Hay algo extraño en las investigaciones filosóficas.

Intentamos averiguar qué es tal o cual cosa; el lenguaje, el conocimiento, la ciencia, una teoría, una explicación, una definición, una regla, etc.

Tomemos, por ejemplo, las constantes lógicas.

¿Qué son las constantes lógicas?

Son tal y tal y tal.

Pero tengo un contrajemplo; tal y tal y tal no es una buena definición, porque permite clasificar como constantes lógicas a cosas como los paréntesis, siendo que normalmente no diríamos que los paréntesis son constantes lógicas.

Bueno, pero aún cuando normalmente no los llamamos así, ¿por qué no empezamos a hacerlo? For the sake of la definición.

Pues porque intuitivamente sabemos que eso no es una constante lógica. Así que abandonamos la intuición o abandonamos la propuesta de que las constantes lógicas son tal y tal y tal.

Mi punto es que si uno sabe por qué algo es un contra-ejemplo para una definición, ¿por qué molestarse con dar una definición? Saber que algo es un contra-ejemplo de una definición es saber por qué el hecho de que tal cosa cumpla con tal definición no es aceptable. Bueno, si ya pudiste dar un contra-ejemplo, ya sabes qué tipo de cosa no es aceptable que entre en la definición, y si ese contra-ejemplo se basa en defender una intuición básica que no estás dispuesto a abandonar, ¿para qué, entonces, requieres aclarar o poner en palabras lo que es, en este caso, una constante lógica si de todos modos no hay que responder a nada más que a intuiciones básicas?

¿Cómo es que hacemos estas investigaciones sentados en nuestros escritorios?

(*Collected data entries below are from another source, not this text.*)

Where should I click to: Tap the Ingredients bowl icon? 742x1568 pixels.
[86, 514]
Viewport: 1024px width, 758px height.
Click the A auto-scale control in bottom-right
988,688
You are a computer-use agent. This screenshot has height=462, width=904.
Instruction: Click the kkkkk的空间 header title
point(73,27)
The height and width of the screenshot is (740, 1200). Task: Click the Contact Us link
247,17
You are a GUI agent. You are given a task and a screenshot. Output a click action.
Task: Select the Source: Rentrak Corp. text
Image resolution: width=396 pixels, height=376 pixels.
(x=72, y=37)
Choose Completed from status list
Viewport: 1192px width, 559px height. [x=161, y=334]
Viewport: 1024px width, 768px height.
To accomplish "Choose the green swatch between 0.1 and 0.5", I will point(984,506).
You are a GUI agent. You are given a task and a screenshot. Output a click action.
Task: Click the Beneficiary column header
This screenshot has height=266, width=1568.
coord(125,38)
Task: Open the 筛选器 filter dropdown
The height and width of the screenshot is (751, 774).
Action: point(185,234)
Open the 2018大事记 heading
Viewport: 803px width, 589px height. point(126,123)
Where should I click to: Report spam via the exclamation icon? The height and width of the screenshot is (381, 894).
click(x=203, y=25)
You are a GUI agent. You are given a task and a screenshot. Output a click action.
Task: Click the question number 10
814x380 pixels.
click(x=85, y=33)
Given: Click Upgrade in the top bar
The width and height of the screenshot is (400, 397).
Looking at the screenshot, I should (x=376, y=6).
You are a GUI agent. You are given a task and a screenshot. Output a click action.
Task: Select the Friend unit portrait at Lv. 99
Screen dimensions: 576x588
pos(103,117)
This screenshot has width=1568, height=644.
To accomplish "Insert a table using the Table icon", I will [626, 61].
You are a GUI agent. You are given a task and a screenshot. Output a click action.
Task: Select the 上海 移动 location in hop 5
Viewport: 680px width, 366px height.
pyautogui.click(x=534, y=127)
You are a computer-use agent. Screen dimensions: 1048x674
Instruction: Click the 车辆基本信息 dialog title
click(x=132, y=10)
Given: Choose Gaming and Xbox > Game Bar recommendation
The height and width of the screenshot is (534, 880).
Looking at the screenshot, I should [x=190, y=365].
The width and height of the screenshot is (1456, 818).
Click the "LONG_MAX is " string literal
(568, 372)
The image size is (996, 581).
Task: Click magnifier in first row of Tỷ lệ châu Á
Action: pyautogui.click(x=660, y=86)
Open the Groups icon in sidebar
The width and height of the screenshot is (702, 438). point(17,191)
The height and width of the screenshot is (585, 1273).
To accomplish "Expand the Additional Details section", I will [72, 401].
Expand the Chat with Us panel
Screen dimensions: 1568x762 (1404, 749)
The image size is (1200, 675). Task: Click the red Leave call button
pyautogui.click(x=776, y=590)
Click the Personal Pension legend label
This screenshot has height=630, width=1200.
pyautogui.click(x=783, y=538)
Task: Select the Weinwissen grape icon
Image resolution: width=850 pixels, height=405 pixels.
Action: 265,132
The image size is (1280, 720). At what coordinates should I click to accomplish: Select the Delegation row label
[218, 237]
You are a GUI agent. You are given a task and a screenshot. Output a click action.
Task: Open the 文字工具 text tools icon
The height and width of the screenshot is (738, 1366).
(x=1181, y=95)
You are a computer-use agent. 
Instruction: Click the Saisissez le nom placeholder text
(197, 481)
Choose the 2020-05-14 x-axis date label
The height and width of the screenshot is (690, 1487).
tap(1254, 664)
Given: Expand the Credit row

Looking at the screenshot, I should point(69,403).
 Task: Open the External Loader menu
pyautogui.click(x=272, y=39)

¿No es perfectamente normal pensar que intentar designar el conjunto de cosas que designa alguna palabra-concepto con otras palabras sea sumamente complicado?

¿Por qué creemos que necesitamos una definición para entender lo que es cualquier cosa?

No sé definir con exactitud todas las palabras que uso, pero sé usarlas.

No sé definir qué es una constante lógica, pero tengo una guía porque estoy empezando a definir y si tengo cómo empezar a definir sé lo que quiero definir, si sé lo que quiero definir, ¿para qué lo defino?


¿Hay avance al intentar definir? Tal vez.